Он перестал двигаться и приподнялся на расставленных локтях.

– Что с тобой сегодня? Ты ведешь себя, как кусок оленины на вертеле.

– Какая разница, если ты получишь сына, которого так хочешь?

Она посмотрела на него усталыми зелеными глазами.

– Есть разница! – вспылил он. – Я твой муж! Раньше я заставлял тебя кричать, как сирены у ворот ада. Тебе отлично известно, как мне это нравилось.

Она вздохнула.

– Ты хочешь, чтобы я кричала?

– Черт тебя побери, женщина! Я хочу, чтобы ты хотела меня!

Он ощутил, как постепенно слабеет внутри нее; раньше с ним такого никогда не случалось, ни с одной женщиной. Он отчаянно рванулся, но сила и жар ушли, и он выскользнул из ее тела с влажным хлопком.

– Боже! Что ты натворила, ведьма?!

Луи с растущим ужасом смотрел вниз на свою обмякшую плоть.

– Ничего, – насмешливо сказала она. – Тебя лишают силы собственные мысли. Нельзя всегда добиваться, чего хочешь, с помощью одних улыбок, Луи. Как муж ты вправе распоряжаться моим телом, но не надейся на страсть, если вся твоя страсть ограничивается всего лишь желанием успокоить плоть и зачать сына.

– Христос милосердный! Да любой мужчина хочет того же! Ты подсыпала что-то мне в вино, так?! Ты подсыпала!

Он в ярости схватил ее за черные блестящие волосы.

– Не будь идиотом! – вспыхнула уже она. – Если бы я подсыпала тебе что-нибудь в вино, то волчью ягоду, и тебя уже не волновала бы вялая плоть, потому что ты уже не дышал бы!

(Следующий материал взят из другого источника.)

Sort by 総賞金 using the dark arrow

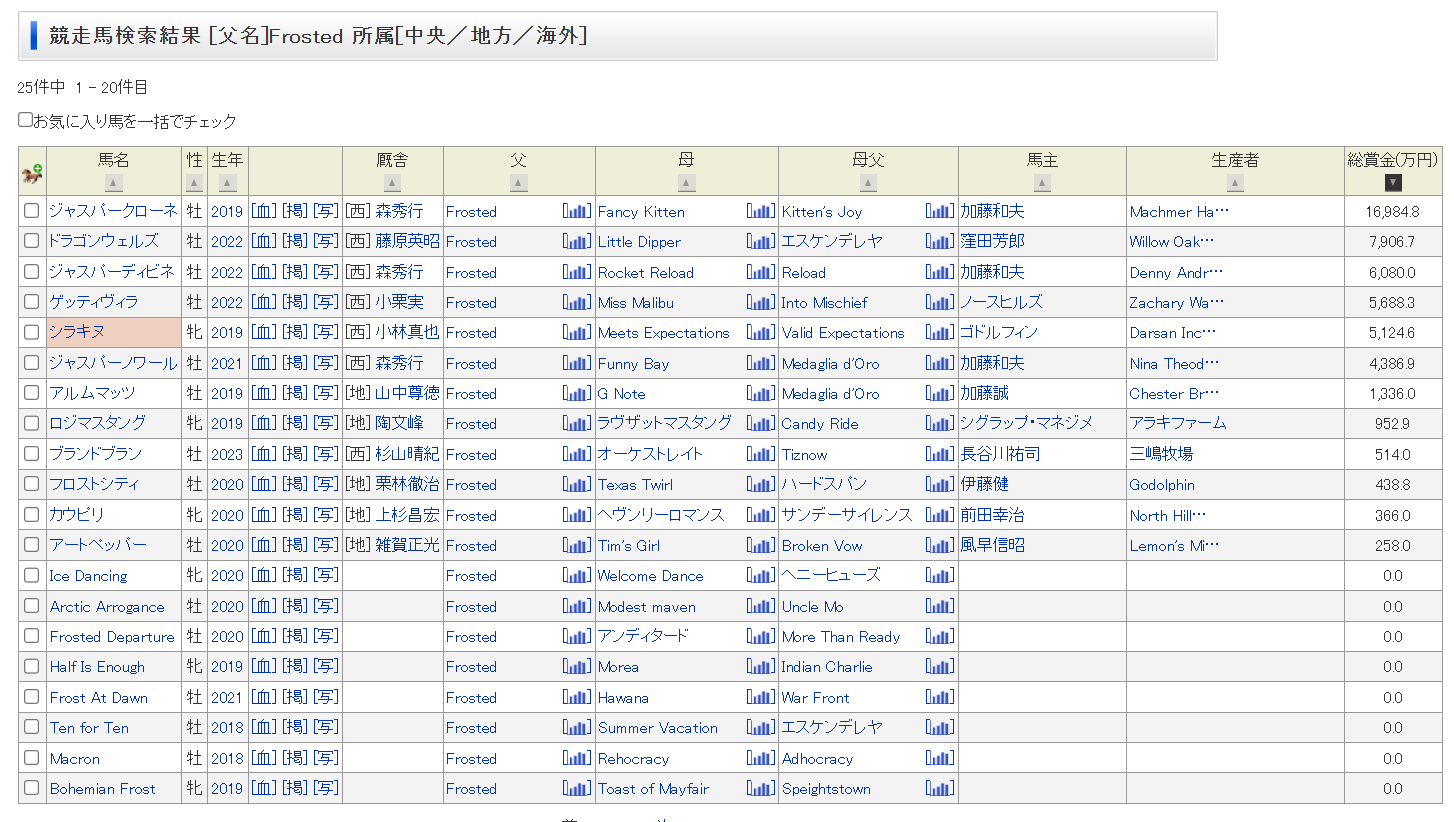point(1393,183)
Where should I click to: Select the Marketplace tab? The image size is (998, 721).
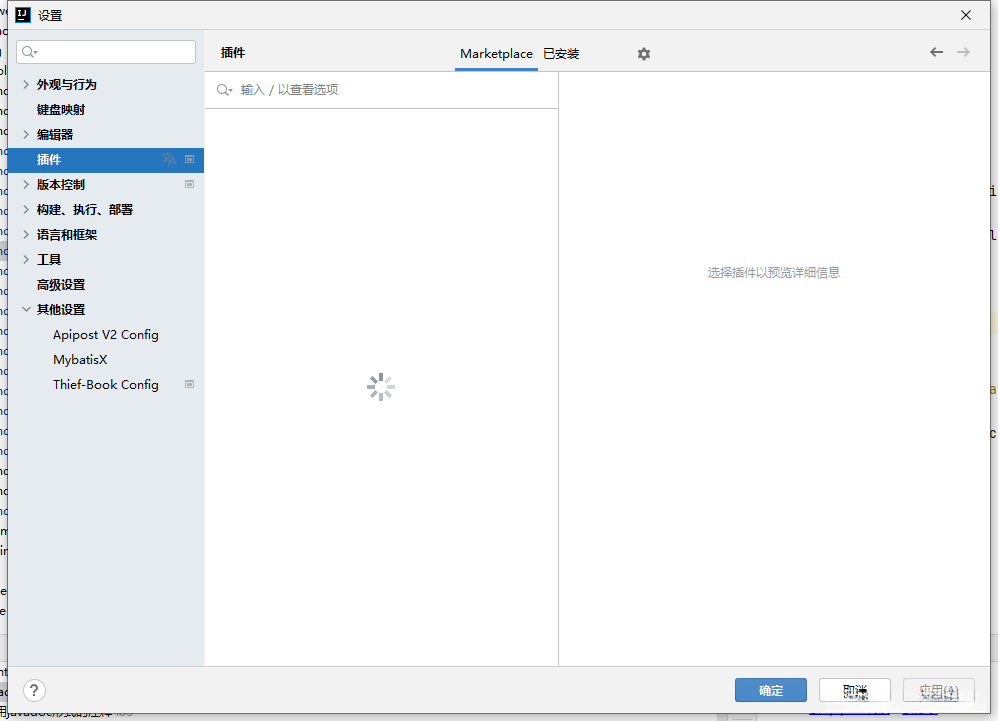pos(496,54)
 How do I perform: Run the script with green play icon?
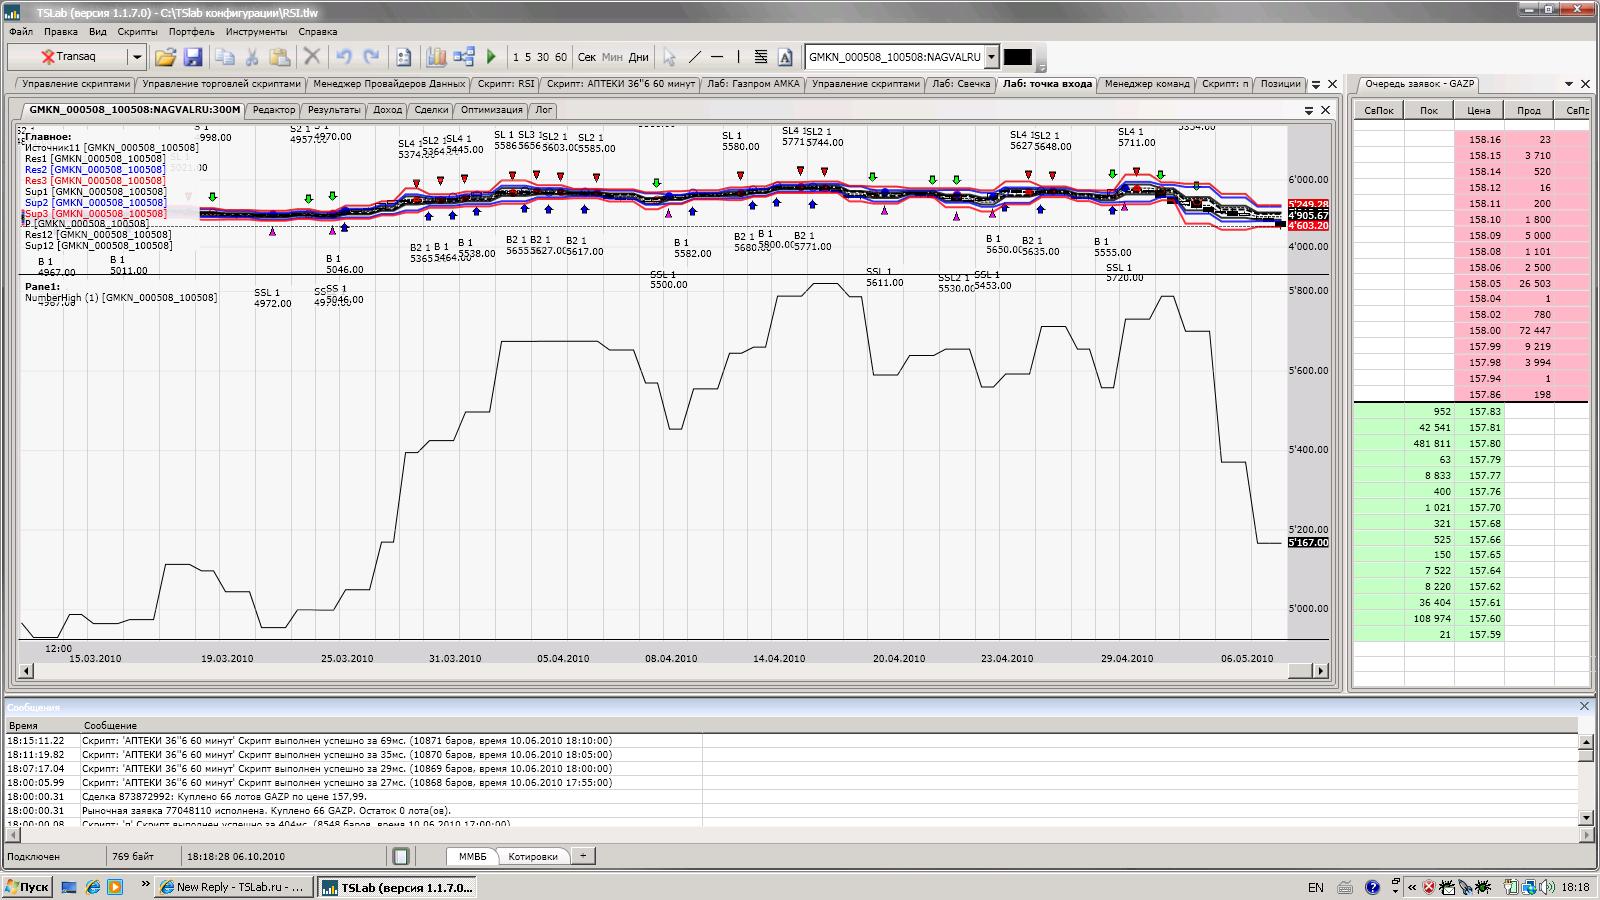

Луи намотал волосы на кулак, серьезно подумывая о том, чтобы задушить ее. Когда он представил, как она будет биться, в паху запульсировал жар. Он пихнул женщину, заставив ее лечь совершенно плоско, прижал запястье к горлу, отыскал точку и глубоко нажал.

Теперь она закричала, как полагалось, а тело изогнулось дугой навстречу его телу. Луи не сводил глаз с ее лица, жадно наблюдая, как борются на нем страх и ярость. Ему еще не приходилось брать женщину силой; ощущение оказалось таким новым, а удовольствие столь пронзительным, что это было почти больно.

Кэтрин продолжала хрипеть и содрогаться, однако Луи вовсе не торопился закончить акт и все тянул, наслаждаясь приятными ощущениями. Зачатие сына, оказывается, все-таки могло принести удовольствие.

Розамунда заплакала в колыбельке; Кэтрин забилась еще отчаяннее.

– Лежи тихо! – сердито проворчал Луи и стиснул руку еще крепче, пока она не начала задыхаться.

Сквозь судорожные попытки Кэтрин набрать воздуха, довольное мычание мужчины и вопли младенца донесся громкий стук в дверь спальни.

– Проваливай! – взвыл Луи.

– Милорд, выходите скорей, нас осаждают! – откликнулся возбужденный голос. – За нашими стенами армия!

– Что?

– Армия, милорд, с осадными машинами! – повторил голос, и снова забарабанили в дверь.

Эрекция Луи опять пропала.

– Ладно, ладно! – проорал он. – Побереги кожу на кулаках!

Луи отпустил Кэтрин, скатился с нее и схватил одежду.